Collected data

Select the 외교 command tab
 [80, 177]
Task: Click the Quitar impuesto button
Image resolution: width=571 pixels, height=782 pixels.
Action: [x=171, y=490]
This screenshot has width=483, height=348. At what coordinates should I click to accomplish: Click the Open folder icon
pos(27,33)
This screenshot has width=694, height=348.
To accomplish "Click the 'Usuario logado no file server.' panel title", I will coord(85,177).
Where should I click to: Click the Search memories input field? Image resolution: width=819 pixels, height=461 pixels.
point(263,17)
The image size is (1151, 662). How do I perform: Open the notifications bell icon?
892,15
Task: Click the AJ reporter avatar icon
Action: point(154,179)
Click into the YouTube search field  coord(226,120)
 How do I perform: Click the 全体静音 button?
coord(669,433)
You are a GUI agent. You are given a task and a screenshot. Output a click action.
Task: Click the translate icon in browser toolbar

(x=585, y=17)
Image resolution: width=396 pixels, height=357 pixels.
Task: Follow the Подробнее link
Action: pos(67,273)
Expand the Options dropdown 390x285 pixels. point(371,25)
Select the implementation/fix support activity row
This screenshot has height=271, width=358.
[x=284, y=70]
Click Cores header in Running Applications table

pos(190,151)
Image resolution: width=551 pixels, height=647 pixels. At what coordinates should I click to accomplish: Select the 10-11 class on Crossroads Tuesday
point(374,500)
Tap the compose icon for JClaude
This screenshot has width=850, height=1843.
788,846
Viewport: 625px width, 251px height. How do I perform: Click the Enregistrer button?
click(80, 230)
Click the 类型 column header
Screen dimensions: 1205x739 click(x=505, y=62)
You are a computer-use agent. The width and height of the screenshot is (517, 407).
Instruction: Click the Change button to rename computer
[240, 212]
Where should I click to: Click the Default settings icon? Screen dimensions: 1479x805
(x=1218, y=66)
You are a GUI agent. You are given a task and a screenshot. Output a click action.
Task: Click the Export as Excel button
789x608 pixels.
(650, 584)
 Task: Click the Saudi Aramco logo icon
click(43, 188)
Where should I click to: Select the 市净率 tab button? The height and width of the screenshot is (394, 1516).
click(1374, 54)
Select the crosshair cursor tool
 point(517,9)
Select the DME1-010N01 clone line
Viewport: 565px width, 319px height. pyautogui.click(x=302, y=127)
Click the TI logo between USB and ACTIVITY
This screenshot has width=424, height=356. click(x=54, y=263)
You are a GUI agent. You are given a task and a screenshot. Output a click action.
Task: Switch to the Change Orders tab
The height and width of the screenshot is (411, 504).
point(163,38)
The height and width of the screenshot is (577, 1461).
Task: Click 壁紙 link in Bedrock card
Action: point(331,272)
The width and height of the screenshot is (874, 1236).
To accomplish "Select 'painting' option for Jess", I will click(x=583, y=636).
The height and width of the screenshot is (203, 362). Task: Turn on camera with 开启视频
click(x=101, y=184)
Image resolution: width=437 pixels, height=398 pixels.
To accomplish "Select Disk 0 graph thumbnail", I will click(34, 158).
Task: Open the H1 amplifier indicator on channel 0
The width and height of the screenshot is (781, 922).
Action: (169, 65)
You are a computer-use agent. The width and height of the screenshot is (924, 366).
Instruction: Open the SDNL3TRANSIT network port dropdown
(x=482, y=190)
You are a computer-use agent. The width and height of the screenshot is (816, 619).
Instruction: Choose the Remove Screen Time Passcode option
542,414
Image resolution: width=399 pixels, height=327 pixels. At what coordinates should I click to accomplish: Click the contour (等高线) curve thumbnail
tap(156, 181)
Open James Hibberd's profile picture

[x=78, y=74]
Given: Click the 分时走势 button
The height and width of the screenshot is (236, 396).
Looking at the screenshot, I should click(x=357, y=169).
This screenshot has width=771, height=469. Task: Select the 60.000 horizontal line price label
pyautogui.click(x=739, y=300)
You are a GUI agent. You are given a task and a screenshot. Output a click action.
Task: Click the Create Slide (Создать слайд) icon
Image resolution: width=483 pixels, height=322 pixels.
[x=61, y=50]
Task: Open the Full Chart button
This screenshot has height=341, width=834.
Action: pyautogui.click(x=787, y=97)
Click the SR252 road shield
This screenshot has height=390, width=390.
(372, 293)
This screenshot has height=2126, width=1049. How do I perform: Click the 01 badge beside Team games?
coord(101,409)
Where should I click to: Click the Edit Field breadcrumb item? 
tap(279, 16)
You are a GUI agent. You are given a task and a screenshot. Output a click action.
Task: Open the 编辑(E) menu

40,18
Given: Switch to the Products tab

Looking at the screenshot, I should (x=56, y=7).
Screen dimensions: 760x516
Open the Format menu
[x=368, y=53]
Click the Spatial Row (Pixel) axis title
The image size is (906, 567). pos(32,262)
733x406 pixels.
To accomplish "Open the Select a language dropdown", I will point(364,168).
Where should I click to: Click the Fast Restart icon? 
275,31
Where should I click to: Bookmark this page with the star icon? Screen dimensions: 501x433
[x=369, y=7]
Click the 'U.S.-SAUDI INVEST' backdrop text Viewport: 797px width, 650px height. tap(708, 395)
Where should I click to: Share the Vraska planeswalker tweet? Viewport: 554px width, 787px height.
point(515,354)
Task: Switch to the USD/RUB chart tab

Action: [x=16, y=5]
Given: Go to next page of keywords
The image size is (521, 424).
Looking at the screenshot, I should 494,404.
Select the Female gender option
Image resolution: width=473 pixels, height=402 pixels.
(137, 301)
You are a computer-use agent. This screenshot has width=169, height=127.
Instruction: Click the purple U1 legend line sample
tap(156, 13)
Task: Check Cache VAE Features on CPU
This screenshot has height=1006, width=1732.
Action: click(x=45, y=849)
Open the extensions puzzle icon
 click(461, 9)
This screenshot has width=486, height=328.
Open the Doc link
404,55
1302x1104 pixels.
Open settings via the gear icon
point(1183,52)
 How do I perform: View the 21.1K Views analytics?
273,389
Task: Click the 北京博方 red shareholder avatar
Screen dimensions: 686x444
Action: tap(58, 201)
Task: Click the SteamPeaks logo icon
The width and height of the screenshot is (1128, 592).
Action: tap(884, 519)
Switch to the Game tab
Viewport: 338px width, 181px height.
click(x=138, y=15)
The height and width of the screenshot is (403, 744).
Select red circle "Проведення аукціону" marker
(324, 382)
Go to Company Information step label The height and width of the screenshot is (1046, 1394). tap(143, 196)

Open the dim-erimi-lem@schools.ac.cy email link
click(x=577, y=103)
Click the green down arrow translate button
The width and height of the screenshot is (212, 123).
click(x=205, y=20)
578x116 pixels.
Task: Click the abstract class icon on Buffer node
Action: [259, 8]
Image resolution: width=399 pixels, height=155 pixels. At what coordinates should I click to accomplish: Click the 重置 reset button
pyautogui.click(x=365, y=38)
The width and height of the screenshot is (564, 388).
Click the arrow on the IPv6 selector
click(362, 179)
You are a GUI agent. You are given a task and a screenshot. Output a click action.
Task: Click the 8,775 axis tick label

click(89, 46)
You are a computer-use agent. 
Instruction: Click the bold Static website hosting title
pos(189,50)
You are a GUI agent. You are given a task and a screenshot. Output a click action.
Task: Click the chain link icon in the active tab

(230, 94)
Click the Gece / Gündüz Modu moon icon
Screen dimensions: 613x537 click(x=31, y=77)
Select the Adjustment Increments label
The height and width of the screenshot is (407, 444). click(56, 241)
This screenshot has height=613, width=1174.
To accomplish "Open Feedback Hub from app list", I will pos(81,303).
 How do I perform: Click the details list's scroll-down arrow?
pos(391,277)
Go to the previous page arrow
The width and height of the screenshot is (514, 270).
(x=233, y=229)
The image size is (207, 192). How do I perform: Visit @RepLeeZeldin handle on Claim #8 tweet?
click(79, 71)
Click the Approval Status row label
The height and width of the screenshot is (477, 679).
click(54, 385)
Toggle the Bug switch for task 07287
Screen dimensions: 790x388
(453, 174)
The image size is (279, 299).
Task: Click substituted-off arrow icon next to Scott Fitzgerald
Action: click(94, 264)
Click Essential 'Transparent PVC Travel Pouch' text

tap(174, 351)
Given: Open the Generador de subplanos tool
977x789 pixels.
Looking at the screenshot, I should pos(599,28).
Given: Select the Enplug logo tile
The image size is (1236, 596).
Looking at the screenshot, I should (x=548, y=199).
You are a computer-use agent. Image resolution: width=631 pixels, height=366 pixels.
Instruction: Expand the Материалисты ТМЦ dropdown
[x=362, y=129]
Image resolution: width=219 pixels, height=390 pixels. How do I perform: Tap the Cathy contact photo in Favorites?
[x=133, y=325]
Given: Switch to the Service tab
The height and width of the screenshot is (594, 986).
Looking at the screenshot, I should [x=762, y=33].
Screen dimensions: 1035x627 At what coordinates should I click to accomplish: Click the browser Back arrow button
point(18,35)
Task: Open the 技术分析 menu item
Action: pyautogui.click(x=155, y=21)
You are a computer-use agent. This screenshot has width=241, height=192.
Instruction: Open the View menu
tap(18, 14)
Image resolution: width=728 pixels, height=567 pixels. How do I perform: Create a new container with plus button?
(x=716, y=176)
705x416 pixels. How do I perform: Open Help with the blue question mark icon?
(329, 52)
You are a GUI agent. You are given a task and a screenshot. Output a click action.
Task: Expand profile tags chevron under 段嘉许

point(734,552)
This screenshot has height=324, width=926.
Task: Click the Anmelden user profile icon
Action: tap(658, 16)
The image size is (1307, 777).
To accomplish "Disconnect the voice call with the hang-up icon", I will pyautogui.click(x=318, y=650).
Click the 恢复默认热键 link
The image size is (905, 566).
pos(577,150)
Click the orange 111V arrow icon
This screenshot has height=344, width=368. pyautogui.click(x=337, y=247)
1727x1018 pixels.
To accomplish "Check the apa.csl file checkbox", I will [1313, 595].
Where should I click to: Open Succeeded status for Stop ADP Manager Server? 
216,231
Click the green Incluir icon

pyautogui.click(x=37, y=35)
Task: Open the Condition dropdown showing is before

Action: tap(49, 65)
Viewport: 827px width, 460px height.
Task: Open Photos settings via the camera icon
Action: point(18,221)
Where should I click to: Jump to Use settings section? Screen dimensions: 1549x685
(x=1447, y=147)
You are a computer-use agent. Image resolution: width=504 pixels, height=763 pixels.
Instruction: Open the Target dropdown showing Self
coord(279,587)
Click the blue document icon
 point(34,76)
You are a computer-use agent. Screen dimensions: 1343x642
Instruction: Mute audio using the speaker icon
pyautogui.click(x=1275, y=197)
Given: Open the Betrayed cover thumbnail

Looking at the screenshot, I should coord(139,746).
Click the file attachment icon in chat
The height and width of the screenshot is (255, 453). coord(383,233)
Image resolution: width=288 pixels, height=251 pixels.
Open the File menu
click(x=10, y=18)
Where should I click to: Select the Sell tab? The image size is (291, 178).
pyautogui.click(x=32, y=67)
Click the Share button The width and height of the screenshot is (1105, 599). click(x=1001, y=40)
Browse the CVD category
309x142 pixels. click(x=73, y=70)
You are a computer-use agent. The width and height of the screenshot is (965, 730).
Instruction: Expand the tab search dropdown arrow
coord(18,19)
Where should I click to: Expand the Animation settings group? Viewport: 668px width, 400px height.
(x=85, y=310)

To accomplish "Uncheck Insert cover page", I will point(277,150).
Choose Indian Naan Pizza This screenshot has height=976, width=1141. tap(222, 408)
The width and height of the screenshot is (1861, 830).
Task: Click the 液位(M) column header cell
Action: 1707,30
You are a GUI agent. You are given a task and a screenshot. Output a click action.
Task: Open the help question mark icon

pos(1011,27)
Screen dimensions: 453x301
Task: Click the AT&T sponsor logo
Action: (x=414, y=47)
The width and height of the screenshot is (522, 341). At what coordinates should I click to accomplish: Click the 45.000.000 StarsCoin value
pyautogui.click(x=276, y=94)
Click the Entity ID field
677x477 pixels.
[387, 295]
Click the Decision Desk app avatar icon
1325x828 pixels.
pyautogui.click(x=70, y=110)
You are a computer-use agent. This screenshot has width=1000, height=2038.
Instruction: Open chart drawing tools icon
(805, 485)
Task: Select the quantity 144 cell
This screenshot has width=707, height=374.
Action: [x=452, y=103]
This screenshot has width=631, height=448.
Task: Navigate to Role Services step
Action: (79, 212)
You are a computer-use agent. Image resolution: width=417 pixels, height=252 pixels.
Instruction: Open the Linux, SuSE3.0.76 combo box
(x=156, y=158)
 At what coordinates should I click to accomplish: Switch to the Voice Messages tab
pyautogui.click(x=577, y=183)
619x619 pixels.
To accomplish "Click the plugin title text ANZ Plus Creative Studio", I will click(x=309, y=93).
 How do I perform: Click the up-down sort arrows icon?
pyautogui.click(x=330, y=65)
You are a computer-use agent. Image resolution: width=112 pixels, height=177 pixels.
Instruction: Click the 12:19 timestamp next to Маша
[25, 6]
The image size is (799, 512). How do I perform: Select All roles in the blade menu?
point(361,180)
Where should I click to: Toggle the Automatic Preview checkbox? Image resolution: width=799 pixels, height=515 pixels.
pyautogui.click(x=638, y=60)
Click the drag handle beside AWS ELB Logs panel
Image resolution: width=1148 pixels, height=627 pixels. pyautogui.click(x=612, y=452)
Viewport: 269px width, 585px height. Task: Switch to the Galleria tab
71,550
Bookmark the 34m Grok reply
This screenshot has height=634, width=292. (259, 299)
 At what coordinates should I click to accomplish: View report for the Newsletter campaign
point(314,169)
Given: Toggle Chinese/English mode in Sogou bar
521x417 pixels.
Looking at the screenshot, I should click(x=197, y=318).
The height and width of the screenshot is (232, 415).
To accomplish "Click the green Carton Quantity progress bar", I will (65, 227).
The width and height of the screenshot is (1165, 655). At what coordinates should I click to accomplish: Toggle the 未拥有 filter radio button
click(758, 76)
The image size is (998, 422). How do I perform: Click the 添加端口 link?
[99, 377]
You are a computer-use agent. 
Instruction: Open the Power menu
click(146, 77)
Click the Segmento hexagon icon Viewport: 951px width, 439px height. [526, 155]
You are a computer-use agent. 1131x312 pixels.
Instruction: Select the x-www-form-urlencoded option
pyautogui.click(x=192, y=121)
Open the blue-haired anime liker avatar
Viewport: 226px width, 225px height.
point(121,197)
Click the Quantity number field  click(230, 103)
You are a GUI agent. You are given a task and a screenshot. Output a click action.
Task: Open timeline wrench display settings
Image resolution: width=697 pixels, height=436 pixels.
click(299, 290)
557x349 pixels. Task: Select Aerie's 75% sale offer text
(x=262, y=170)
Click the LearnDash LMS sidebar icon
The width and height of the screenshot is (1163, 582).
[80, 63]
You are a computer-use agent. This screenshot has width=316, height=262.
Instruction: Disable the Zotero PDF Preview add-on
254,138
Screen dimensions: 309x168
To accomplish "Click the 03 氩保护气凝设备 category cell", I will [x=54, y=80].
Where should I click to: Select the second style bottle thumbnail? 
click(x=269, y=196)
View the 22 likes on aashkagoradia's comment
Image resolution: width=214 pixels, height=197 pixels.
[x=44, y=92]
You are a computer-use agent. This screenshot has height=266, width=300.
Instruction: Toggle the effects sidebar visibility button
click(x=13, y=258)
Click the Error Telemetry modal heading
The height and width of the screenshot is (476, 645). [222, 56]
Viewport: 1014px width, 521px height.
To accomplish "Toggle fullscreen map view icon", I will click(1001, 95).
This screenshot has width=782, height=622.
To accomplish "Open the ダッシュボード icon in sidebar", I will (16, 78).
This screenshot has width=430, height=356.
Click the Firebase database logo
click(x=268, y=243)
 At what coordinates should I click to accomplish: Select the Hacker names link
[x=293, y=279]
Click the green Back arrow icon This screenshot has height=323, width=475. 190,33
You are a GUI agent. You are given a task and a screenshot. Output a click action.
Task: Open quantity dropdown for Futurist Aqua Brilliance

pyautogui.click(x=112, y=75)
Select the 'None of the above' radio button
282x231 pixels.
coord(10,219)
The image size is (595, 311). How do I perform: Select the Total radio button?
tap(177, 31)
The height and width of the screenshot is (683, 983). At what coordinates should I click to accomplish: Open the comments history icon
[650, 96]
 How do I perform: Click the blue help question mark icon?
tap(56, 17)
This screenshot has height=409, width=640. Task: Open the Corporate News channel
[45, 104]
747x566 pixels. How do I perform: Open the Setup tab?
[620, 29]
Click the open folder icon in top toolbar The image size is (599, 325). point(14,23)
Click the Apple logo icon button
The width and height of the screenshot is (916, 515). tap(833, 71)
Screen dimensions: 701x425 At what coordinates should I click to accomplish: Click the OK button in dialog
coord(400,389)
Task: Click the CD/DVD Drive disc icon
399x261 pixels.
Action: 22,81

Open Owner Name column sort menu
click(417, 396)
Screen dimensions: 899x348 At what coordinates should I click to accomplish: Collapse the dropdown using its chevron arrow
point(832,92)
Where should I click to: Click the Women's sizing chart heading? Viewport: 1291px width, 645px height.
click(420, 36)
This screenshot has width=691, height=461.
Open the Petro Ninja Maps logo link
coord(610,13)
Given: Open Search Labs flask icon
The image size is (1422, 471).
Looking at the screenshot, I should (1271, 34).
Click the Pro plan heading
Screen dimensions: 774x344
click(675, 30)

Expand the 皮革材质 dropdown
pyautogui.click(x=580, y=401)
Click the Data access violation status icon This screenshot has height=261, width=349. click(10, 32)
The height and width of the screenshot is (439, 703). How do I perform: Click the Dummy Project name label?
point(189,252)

- WHAT TO PRODUCE
Set down exactly the lines of the data above, beginning with the line that has "Task: Open the 编辑(E) menu" and ending with the line that has "Task: Click the SteamPeaks logo icon", and no others.

- EXPECTED ANSWER
Task: Open the 编辑(E) menu

40,18
Given: Switch to the Products tab

Looking at the screenshot, I should (x=56, y=7).
Screen dimensions: 760x516
Open the Format menu
[x=368, y=53]
Click the Spatial Row (Pixel) axis title
The image size is (906, 567). pos(32,262)
733x406 pixels.
To accomplish "Open the Select a language dropdown", I will point(364,168).
Where should I click to: Click the Fast Restart icon? 
275,31
Where should I click to: Bookmark this page with the star icon? Screen dimensions: 501x433
[x=369, y=7]
Click the 'U.S.-SAUDI INVEST' backdrop text Viewport: 797px width, 650px height. tap(708, 395)
Where should I click to: Share the Vraska planeswalker tweet? Viewport: 554px width, 787px height.
point(515,354)
Task: Switch to the USD/RUB chart tab

Action: [x=16, y=5]
Given: Go to next page of keywords
The image size is (521, 424).
Looking at the screenshot, I should 494,404.
Select the Female gender option
Image resolution: width=473 pixels, height=402 pixels.
(137, 301)
You are a computer-use agent. This screenshot has width=169, height=127.
Instruction: Click the purple U1 legend line sample
tap(156, 13)
Task: Check Cache VAE Features on CPU
This screenshot has height=1006, width=1732.
Action: click(x=45, y=849)
Open the extensions puzzle icon
 click(461, 9)
This screenshot has width=486, height=328.
Open the Doc link
404,55
1302x1104 pixels.
Open settings via the gear icon
point(1183,52)
 How do I perform: View the 21.1K Views analytics?
273,389
Task: Click the 北京博方 red shareholder avatar
Screen dimensions: 686x444
Action: tap(58, 201)
Task: Click the SteamPeaks logo icon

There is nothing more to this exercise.